Trump is lionizing Jan. 6 rioters as 'warriors.' Could the dog whistle be any louder?


Donald Trump says the rioters who assaulted police officers in the Jan. 6 Capitol riot are “warriors.” That’s not just wrong; it’s dangerous.

On Jan. 6, 2021, more than 2,000 supporters of then-President Trump stormed the U.S. Capitol, hoping to stop the certification of President Biden’s election. Many came armed with pistols, knives, baseball bats, metal pipes, stun guns, or bear spray, and used them to attack police. Some 140 officers were assaulted.

In the ensuing three years, prosecutors have charged more than 1,400 of the rioters. More than 100 have been charged with causing serious injury to an officer or using a dangerous weapon. Several dozen are in jail awaiting trial.

Daniel Rodriguez of Fontana pleaded guilty to stunning a police officer in the neck with a taser. A federal judge sentenced him to 12 years in prison.

Peter Schwartz of Owensboro, Ky., attacked police officers with pepper spray and a folding chair. He got 14 years, largely because he had 38 prior criminal convictions.

Christopher Quaglin of North Brunswick, N.J., tackled a police officer and choked him. A judge appointed by Trump called him “a menace to our society” and sentenced him to 12 years.

For months, Trump has called defendants like them “hostages” and “political prisoners,” as if they were being held unfairly by a repressive regime — a grotesque lie meant to attack the judicial system Trump wants to destroy.

But recently he gave the Jan. 6 attackers a more heroic title.

“Those J6 warriors — they were warriors,” the former president said at a rally in Las Vegas. “But they were really, more than anything else, they’re victims of what happened. All they were doing is protesting a rigged election.”

That’s quite a promotion. “Warriors” is a word Americans generally apply to members of the armed forces, not militants who attack police officers with bear spray.

Trump has crossed a line from defending the Jan. 6 detainees to lionizing them.

He has also promised to pardon most or all of them if he regains the White House.

The big problem isn’t how many he would pardon in 2025.

The problem is the message he’s sending to extremists who might be tempted to act in 2024: If you fight for me, you, too, can count on getting off — and on being hailed as a hero.

That’s a pretty loud dog whistle — only one step removed from “stand back and stand by,” Trump’s instruction to the extremist Proud Boys during the 2020 campaign. (They stood by until Jan. 6, when they showed up to batter down the Capitol’s doors.)

Trump’s praise for the rioters has come with an ugly escalation of his language on other themes.

He has denounced his opponents as “vermin.” a word that usually suggests extermination.

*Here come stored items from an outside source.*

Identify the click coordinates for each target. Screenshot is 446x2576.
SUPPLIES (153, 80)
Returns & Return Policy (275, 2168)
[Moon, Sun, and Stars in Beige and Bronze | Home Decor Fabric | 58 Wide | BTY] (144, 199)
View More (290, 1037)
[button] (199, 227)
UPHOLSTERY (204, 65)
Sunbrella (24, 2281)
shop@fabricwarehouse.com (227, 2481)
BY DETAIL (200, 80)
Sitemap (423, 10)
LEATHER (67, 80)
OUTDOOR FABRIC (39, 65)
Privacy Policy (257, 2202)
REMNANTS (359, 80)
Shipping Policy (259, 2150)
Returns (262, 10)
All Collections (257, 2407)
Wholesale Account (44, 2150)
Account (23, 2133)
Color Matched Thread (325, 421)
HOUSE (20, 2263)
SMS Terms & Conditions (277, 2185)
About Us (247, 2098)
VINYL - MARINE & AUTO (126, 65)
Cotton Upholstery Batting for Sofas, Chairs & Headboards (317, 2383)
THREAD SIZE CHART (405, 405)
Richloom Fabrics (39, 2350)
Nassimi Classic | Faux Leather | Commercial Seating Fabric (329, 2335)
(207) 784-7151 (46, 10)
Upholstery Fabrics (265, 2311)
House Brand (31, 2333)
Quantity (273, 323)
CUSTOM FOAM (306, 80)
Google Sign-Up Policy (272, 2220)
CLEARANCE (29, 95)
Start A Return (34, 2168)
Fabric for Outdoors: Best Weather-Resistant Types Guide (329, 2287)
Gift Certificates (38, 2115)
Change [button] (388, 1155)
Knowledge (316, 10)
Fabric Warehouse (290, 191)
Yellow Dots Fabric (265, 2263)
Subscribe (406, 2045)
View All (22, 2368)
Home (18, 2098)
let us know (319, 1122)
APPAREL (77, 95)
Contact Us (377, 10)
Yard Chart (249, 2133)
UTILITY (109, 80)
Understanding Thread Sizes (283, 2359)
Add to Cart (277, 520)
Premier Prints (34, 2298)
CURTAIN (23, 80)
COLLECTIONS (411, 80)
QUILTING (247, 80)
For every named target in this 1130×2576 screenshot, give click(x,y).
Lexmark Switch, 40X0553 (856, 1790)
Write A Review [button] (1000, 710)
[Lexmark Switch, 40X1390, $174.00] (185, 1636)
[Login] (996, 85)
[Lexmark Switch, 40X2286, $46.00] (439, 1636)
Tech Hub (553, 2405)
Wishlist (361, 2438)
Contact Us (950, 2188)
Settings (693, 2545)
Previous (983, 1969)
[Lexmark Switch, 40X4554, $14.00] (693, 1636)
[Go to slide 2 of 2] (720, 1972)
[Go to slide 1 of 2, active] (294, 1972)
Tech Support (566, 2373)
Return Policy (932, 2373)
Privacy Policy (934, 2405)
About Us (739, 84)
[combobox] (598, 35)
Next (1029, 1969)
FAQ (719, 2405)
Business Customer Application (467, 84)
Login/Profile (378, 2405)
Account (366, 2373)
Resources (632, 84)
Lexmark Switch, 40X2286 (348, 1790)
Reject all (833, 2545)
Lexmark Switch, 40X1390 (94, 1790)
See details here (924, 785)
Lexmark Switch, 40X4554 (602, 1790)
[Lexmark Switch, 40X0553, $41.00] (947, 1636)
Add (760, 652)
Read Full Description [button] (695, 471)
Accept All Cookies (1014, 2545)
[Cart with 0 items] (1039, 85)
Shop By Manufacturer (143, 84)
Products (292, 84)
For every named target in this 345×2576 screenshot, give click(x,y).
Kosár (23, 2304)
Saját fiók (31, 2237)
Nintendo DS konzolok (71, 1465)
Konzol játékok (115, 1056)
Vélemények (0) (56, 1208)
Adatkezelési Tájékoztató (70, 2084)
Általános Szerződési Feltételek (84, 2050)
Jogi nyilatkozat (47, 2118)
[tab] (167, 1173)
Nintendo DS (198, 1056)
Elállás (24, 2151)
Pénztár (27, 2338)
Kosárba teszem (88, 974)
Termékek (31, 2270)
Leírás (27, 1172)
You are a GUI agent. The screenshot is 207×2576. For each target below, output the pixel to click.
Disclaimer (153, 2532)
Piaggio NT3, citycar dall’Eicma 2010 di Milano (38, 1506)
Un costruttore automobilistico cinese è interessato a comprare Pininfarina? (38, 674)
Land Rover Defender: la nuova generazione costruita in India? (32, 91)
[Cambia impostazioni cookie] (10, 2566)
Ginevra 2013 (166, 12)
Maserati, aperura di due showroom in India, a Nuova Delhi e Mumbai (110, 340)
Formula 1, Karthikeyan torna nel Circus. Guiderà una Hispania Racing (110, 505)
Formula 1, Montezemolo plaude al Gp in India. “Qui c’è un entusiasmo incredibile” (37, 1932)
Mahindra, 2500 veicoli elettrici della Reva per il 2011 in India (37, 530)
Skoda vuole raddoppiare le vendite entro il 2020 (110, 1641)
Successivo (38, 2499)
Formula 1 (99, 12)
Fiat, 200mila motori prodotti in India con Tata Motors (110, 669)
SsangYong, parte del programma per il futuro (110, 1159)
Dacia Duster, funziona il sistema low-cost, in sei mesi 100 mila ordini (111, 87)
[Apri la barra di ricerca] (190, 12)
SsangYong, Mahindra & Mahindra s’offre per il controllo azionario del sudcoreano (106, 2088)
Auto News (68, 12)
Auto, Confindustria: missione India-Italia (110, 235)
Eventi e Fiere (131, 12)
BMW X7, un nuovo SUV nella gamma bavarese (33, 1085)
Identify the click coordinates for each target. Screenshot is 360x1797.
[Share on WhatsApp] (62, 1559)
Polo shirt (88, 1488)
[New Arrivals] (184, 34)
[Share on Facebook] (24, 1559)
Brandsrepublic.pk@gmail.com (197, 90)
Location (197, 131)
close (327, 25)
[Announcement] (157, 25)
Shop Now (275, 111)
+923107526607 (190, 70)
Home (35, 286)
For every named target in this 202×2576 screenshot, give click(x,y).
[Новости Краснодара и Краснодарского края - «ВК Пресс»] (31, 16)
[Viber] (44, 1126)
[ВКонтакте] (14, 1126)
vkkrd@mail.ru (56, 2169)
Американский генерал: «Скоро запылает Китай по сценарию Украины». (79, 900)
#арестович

He has claimed that migrants from Latin America, Asia and Africa are “poisoning our blood,” language once used by segregationists and Nazis.

And he has talked about taking revenge on Biden and others who he claims “rigged” his conviction by a New York jury for 34 felonies in a state court. (There is no evidence that the Biden administration played any role.)

Scholars of terrorism find all this worrisome.

“His message is escalating,” said Jon Lewis of George Washington University. “He’s saying: ‘We are warriors, and we have to stop this tyranny.’ It sounds intended to get his base ready for an impending conflict that will require violence.”

Trump’s promise of pardons serves a similar purpose, said Jacob Ware of the Council on Foreign Relations. “Prosecutions have two goals: punishment and deterrence. The [Jan. 6 defendants] have been punished, but Trump’s language has eroded any deterrence.”

It comes at a dangerous time. In its annual threat assessment, the Department of Homeland Security warned that any presidential election increases the risk of domestic terrorism.

The groups that led the assault on Jan. 6 have retreated in the face of prosecutions, but they haven’t gone away. Members of the Proud Boys have turned up at Trump rallies in North Carolina and New Jersey, apparently to recruit new members. Other organizations, including the Active Clubs network — successor to the California-based white supremacist Rise Above Movement — have been growing.

Federal law enforcement agencies have stepped up their attention to those threats, but they have sought to keep a low profile.

“There’s a lot of concern [in the federal government} about election violence,” said Ware, coauthor of a recent book on domestic extremism, “God, Guns and Sedition.”

“My worry is that conspiracy theories are so deeply entrenched in the [pro-Trump] movement, anything the federal government tries to do will be seen as an escalation. Efforts to protect vote counters will be portrayed as efforts to ‘protect the steal.’ Education efforts will be dismissed as ‘fake news,’” he said. “So it may be more effective for state and local governments and civil society [nongovernmental organizations] to take the lead.”

One focus of state efforts will be protecting vote-counting sites, especially in swing states with a history of slow tabulation: Wisconsin, Michigan and Pennsylvania.

The first step, though, is to take the problem seriously.

This isn’t just Trump being Trump.

He claims to be a champion of law and order, but he’s in favor of violence if it will help him take power — and he’s proclaiming it in plain sight.